#### [Source extract]
UNITED STATES

SECURITIES AND EXCHANGE COMMISSION

Washington, D.C. 20549

 

FORM 8-K

 

CURRENT REPORT

Pursuant to Section 13 OR 15(d) of The Securities Exchange Act of 1934

 

Date of Report (Date of earliest event reported):   December 13, 2016

 

RED ROBIN GOURMET BURGERS, INC.

(Exact name of registrant as specified in its charter)

 

Delaware

 

001-34851

 

84-1573084

(State or other jurisdiction
of incorporation)

 

(Commission
File Number)

 

(IRS Employer
Identification No.)

 

6312 S. Fiddler’s Green Circle, Suite 200N
Greenwood Village, Colorado

 

80111

(Address of principal executive offices)

 

(Zip Code)

 

Registrant’s telephone number, including area code:  (303) 846-6000

 

Not Applicable

(Former name or former address, if changed since last report.)

 


 

Check the appropriate box below if the Form 8-K filing is intended to simultaneously satisfy the filing obligation of the registrant under any of the following provisions:

 

o                  Written communications pursuant to Rule 425 under the Securities Act (17 CFR 230.425)

 

o                  Soliciting material pursuant to Rule 14a-12 under the Exchange Act (17 CFR 240.14a-12)

 

o                  Pre-commencement communications pursuant to Rule 14d-2(b) under the Exchange Act (17 CFR 240.14d-2(b))

 

o                  Pre-commencement communications pursuant to Rule 13e-4(c) under the Exchange Act (17 CFR 240.13e-4(c))

#### [Provided data]
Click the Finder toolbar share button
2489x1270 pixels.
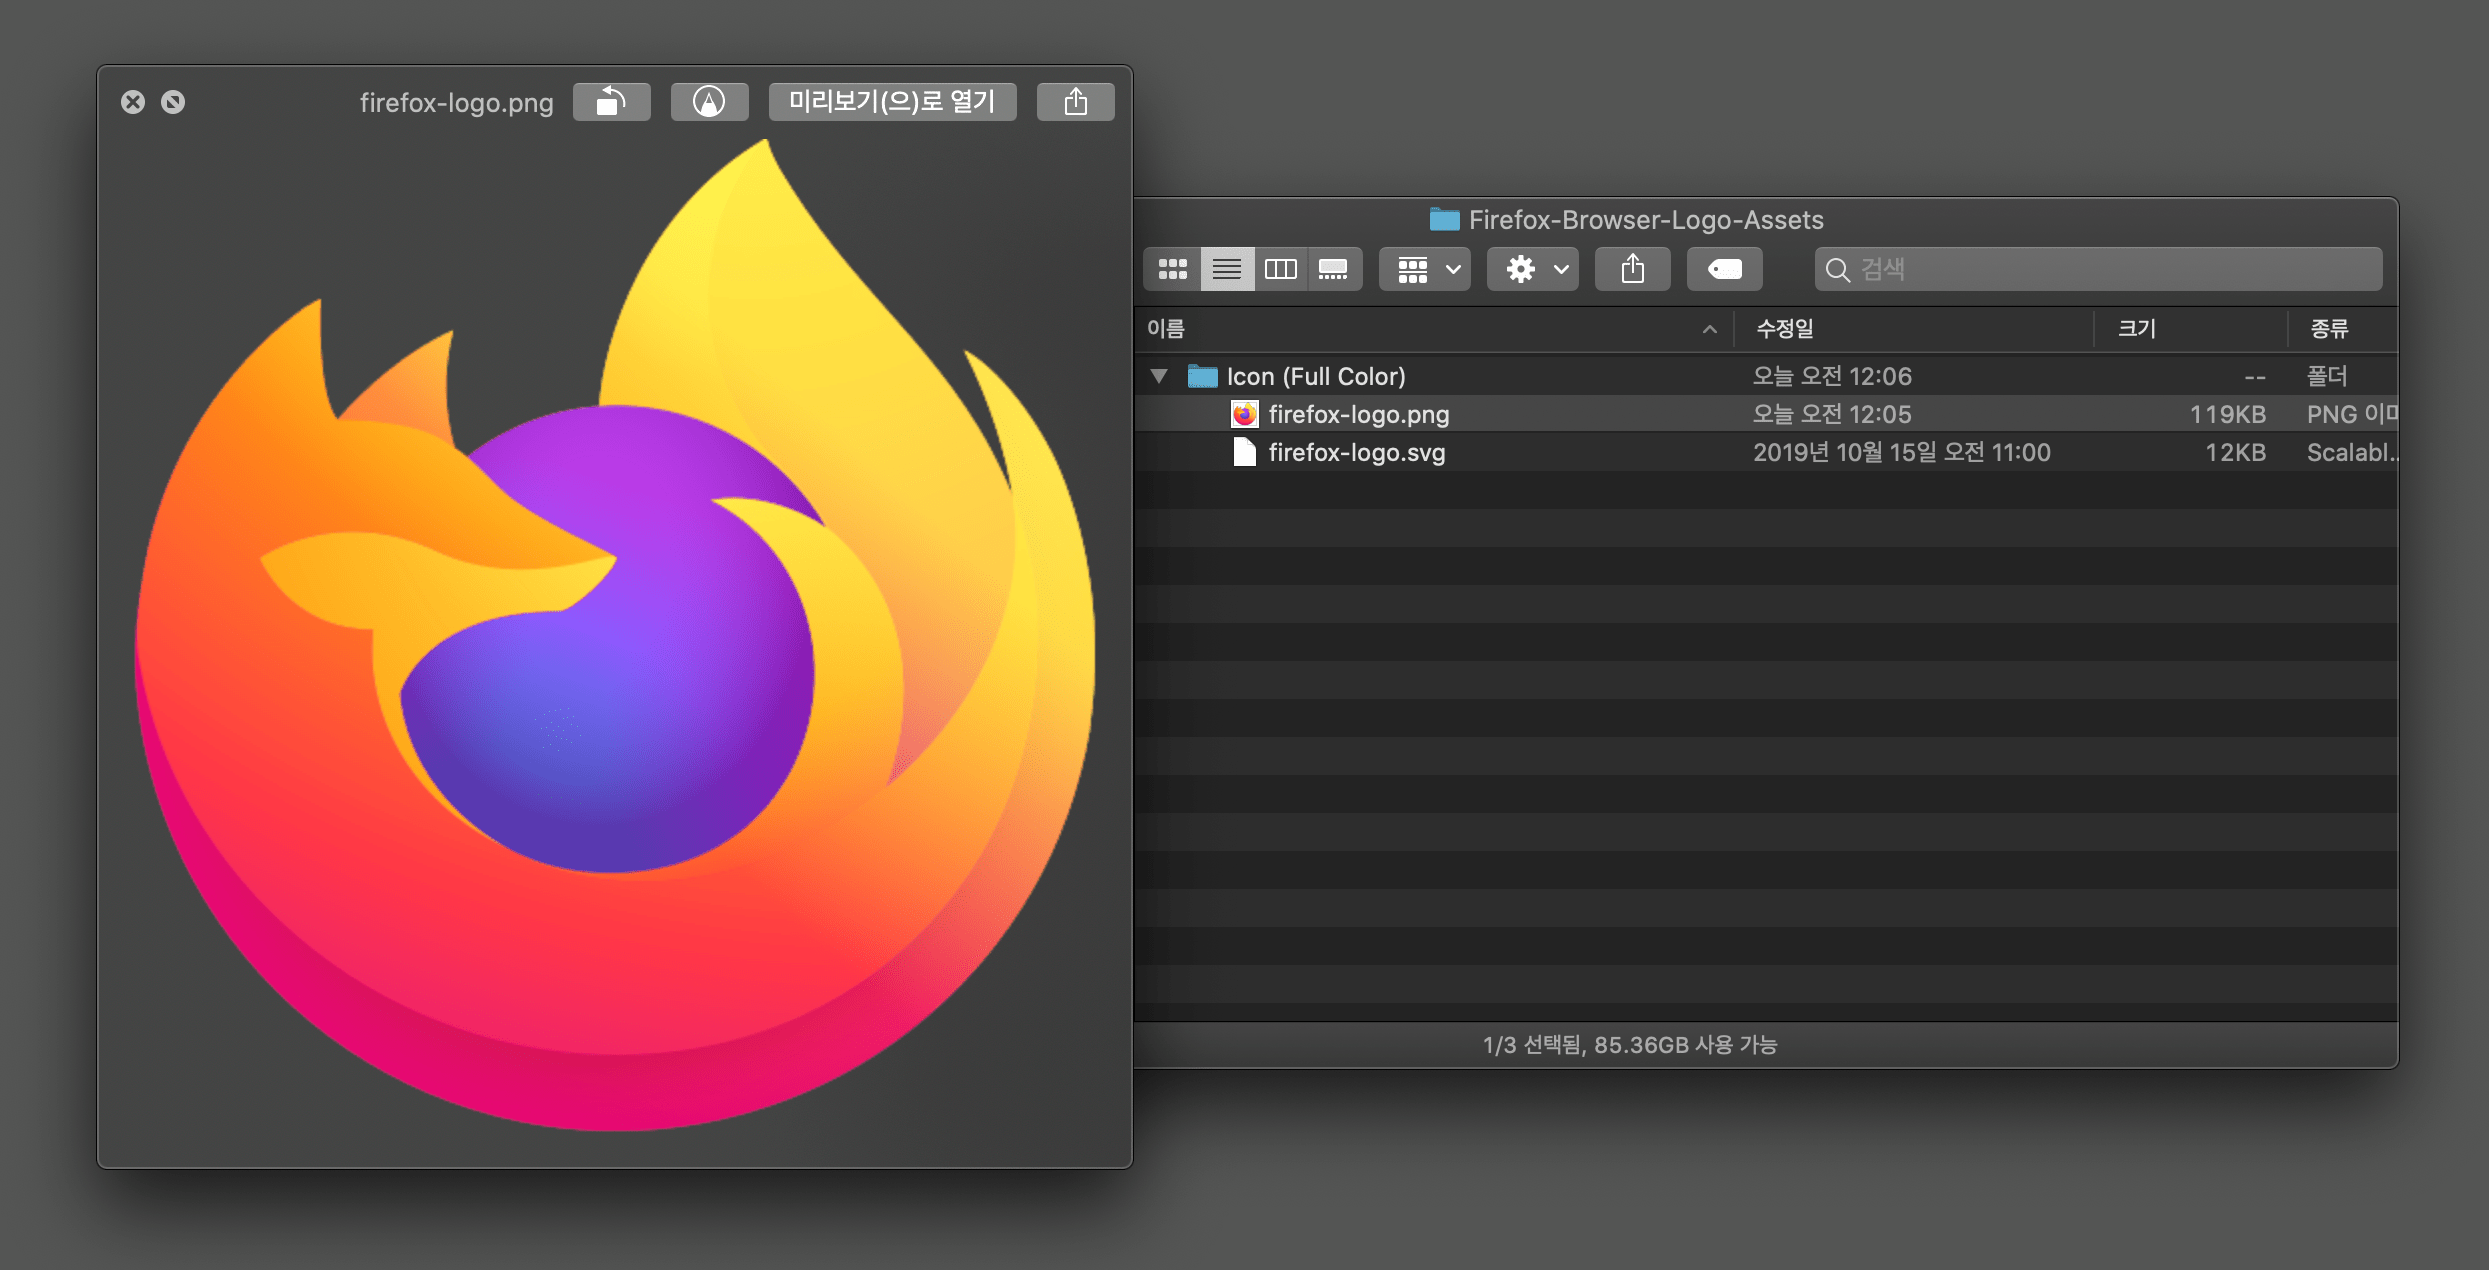[x=1632, y=269]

#### [Problems to work on]
1 - Reproduce the Form 8-K cover page from "o                  Soliciting" up to and including "(17 CFR 240.13e-4(c))".
2 - According to the Form 8-K cover page, what is the registrant's telephone number, including area code?

#### [Solutions]
1 -
o                  Soliciting material pursuant to Rule 14a-12 under the Exchange Act (17 CFR 240.14a-12)

 

o                  Pre-commencement communications pursuant to Rule 14d-2(b) under the Exchange Act (17 CFR 240.14d-2(b))

 

o                  Pre-commencement communications pursuant to Rule 13e-4(c) under the Exchange Act (17 CFR 240.13e-4(c))

2 - (303) 846-6000